You can check your ciphers on your router:
openvpn —show-ciphers

And the speed of various ciphers (higher is better):
openssl speed -elapsed -evp aes-256-gcm
openssl speed -elapsed -evp chacha20-poly1305

CHACHA20-POLY1305 is the cipher used by Wireguard.
 
I have OpenVPN running on Asus RT-AX86U (latest Merlin) at home (Google 1G fiber) and have tested 840Mbps

Every single user so far reporting impossible for this CPU core OpenVPN speeds had IPv6 leak or other inaccurate speed measurement.
 
Yes, on 386/388 firmware it doesn’t go above 180Mbps. On older 384 firmware and routers with the same CPU cores 250Mbps was possible. The difference comes from newer OpenVPN versions used in newer firmware. There are security improvements, but with performance loss. You can’t get 840Mbps out of this CPU core. OpenVPN uses single CPU core only.
 
Sorry - your opinion is not proof.
Current Merlin on AX86U runs OpenVPN 2.6.5 which defaults to AES-258-GSM & AES-128-GSM, which openssl 1.1.1u provides.
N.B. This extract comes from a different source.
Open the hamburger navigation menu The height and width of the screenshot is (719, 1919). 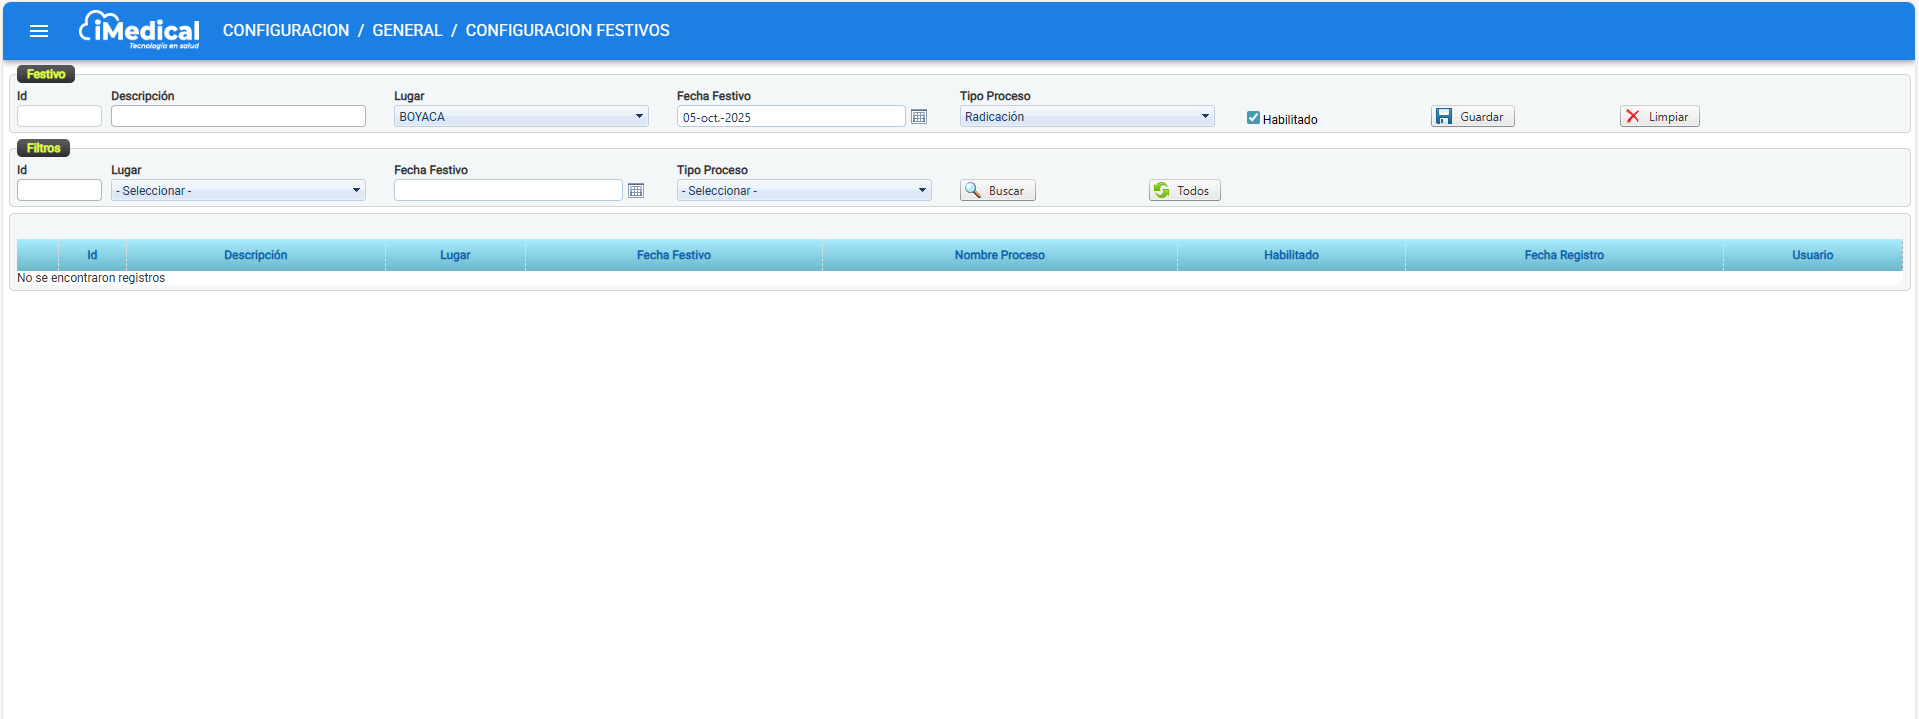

That cipher is much faster on the AX86U than the CHACHA20-POLY1305 (Wireguard) as can be seen by running the openssl speed tests. Of course client has to also use the same cipher to get good results. And both server & client have to be configured correctly; OpenVPN 2.6.x has changed/deprecated some parameters.
https://build.openvpn.net/man/openvpn-2.6/openvpn.8.html
I did see some theoretical OpenVPN performance calculations based on openssl
https://x3mtek.com/openvpn-performance/
but they are not necessarily real world. I would welcome others to test...YMMV
 
All I'm trying to tell you what you see is perhaps not what you think it is. End of story.
 
@torch this is an old thread but does backup @Tech9's claim that the AX86U is not doing 840 Mbps over OpenVPN. While the cores in your AX86U are faster than the AC86U used in the thread they are not 3x faster.